### WORK REQUEST:
Please reproduce the data in its entirety, word for word.

### PROVIDED ENTRIES:
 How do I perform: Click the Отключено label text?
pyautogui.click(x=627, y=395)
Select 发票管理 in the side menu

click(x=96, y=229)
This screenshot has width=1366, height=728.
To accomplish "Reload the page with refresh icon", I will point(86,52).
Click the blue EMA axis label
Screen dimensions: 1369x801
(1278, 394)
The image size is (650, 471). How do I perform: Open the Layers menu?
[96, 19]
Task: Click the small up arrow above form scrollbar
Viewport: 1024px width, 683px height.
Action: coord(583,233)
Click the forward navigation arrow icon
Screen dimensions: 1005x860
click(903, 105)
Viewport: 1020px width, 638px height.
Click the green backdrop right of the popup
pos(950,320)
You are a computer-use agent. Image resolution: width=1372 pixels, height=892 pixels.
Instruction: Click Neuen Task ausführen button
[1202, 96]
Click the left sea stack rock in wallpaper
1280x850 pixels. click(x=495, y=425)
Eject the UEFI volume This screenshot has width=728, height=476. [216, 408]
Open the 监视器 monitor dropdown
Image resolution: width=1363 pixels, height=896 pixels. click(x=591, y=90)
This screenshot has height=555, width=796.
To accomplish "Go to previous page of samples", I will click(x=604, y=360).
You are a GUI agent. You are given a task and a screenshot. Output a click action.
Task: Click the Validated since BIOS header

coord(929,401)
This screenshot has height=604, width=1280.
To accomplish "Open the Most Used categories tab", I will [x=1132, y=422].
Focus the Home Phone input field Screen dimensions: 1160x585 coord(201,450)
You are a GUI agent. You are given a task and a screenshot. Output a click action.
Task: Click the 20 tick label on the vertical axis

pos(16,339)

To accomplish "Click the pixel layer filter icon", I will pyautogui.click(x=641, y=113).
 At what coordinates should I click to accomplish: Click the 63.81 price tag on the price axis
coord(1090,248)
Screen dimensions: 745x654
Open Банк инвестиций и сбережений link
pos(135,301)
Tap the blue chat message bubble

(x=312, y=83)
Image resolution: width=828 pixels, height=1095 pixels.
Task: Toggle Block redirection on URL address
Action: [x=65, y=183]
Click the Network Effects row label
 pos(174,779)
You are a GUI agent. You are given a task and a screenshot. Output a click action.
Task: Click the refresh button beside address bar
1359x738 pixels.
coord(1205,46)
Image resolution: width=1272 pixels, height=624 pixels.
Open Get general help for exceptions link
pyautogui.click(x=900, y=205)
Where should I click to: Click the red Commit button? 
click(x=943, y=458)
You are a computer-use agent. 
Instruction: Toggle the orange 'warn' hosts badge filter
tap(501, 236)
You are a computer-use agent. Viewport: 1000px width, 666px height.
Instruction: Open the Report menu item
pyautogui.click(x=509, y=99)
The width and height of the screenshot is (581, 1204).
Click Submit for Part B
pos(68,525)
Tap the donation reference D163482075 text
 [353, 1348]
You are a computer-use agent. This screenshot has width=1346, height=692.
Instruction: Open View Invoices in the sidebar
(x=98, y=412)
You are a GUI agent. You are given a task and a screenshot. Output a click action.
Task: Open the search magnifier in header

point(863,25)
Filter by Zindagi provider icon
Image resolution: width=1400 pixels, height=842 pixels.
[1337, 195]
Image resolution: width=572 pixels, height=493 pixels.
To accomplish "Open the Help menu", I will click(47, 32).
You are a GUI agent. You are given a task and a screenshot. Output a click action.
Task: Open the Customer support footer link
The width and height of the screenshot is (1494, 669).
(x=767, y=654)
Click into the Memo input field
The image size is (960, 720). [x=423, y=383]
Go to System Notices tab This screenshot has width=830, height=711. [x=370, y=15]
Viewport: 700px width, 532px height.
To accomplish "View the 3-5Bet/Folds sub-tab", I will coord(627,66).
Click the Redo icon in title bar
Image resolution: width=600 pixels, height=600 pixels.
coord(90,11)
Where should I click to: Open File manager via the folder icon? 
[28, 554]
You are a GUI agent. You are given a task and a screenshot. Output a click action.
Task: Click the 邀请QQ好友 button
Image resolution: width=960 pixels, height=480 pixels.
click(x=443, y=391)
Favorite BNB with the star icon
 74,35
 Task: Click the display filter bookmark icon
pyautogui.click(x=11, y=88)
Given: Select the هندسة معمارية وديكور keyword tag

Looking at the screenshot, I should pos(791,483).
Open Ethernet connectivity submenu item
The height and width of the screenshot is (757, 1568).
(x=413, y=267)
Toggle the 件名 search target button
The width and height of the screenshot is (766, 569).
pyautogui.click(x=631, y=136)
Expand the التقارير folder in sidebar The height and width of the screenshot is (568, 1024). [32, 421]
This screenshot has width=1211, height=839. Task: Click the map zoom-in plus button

### OUTPUT BELOW:
 How do I perform: Click the Отключено label text?
pyautogui.click(x=627, y=395)
Select 发票管理 in the side menu

click(x=96, y=229)
This screenshot has width=1366, height=728.
To accomplish "Reload the page with refresh icon", I will point(86,52).
Click the blue EMA axis label
Screen dimensions: 1369x801
(1278, 394)
The image size is (650, 471). How do I perform: Open the Layers menu?
[96, 19]
Task: Click the small up arrow above form scrollbar
Viewport: 1024px width, 683px height.
Action: coord(583,233)
Click the forward navigation arrow icon
Screen dimensions: 1005x860
click(903, 105)
Viewport: 1020px width, 638px height.
Click the green backdrop right of the popup
pos(950,320)
You are a computer-use agent. Image resolution: width=1372 pixels, height=892 pixels.
Instruction: Click Neuen Task ausführen button
[1202, 96]
Click the left sea stack rock in wallpaper
1280x850 pixels. click(x=495, y=425)
Eject the UEFI volume This screenshot has width=728, height=476. [216, 408]
Open the 监视器 monitor dropdown
Image resolution: width=1363 pixels, height=896 pixels. click(x=591, y=90)
This screenshot has height=555, width=796.
To accomplish "Go to previous page of samples", I will click(x=604, y=360).
You are a GUI agent. You are given a task and a screenshot. Output a click action.
Task: Click the Validated since BIOS header

coord(929,401)
This screenshot has height=604, width=1280.
To accomplish "Open the Most Used categories tab", I will [x=1132, y=422].
Focus the Home Phone input field Screen dimensions: 1160x585 coord(201,450)
You are a GUI agent. You are given a task and a screenshot. Output a click action.
Task: Click the 20 tick label on the vertical axis

pos(16,339)

To accomplish "Click the pixel layer filter icon", I will pyautogui.click(x=641, y=113).
 At what coordinates should I click to accomplish: Click the 63.81 price tag on the price axis
coord(1090,248)
Screen dimensions: 745x654
Open Банк инвестиций и сбережений link
pos(135,301)
Tap the blue chat message bubble

(x=312, y=83)
Image resolution: width=828 pixels, height=1095 pixels.
Task: Toggle Block redirection on URL address
Action: [x=65, y=183]
Click the Network Effects row label
 pos(174,779)
You are a GUI agent. You are given a task and a screenshot. Output a click action.
Task: Click the refresh button beside address bar
1359x738 pixels.
coord(1205,46)
Image resolution: width=1272 pixels, height=624 pixels.
Open Get general help for exceptions link
pyautogui.click(x=900, y=205)
Where should I click to: Click the red Commit button? 
click(x=943, y=458)
You are a computer-use agent. 
Instruction: Toggle the orange 'warn' hosts badge filter
tap(501, 236)
You are a computer-use agent. Viewport: 1000px width, 666px height.
Instruction: Open the Report menu item
pyautogui.click(x=509, y=99)
The width and height of the screenshot is (581, 1204).
Click Submit for Part B
pos(68,525)
Tap the donation reference D163482075 text
 [353, 1348]
You are a computer-use agent. This screenshot has width=1346, height=692.
Instruction: Open View Invoices in the sidebar
(x=98, y=412)
You are a GUI agent. You are given a task and a screenshot. Output a click action.
Task: Open the search magnifier in header

point(863,25)
Filter by Zindagi provider icon
Image resolution: width=1400 pixels, height=842 pixels.
[1337, 195]
Image resolution: width=572 pixels, height=493 pixels.
To accomplish "Open the Help menu", I will click(47, 32).
You are a GUI agent. You are given a task and a screenshot. Output a click action.
Task: Open the Customer support footer link
The width and height of the screenshot is (1494, 669).
(x=767, y=654)
Click into the Memo input field
The image size is (960, 720). [x=423, y=383]
Go to System Notices tab This screenshot has width=830, height=711. [x=370, y=15]
Viewport: 700px width, 532px height.
To accomplish "View the 3-5Bet/Folds sub-tab", I will coord(627,66).
Click the Redo icon in title bar
Image resolution: width=600 pixels, height=600 pixels.
coord(90,11)
Where should I click to: Open File manager via the folder icon? 
[28, 554]
You are a GUI agent. You are given a task and a screenshot. Output a click action.
Task: Click the 邀请QQ好友 button
Image resolution: width=960 pixels, height=480 pixels.
click(x=443, y=391)
Favorite BNB with the star icon
 74,35
 Task: Click the display filter bookmark icon
pyautogui.click(x=11, y=88)
Given: Select the هندسة معمارية وديكور keyword tag

Looking at the screenshot, I should pos(791,483).
Open Ethernet connectivity submenu item
The height and width of the screenshot is (757, 1568).
(x=413, y=267)
Toggle the 件名 search target button
The width and height of the screenshot is (766, 569).
pyautogui.click(x=631, y=136)
Expand the التقارير folder in sidebar The height and width of the screenshot is (568, 1024). [32, 421]
This screenshot has width=1211, height=839. Task: Click the map zoom-in plus button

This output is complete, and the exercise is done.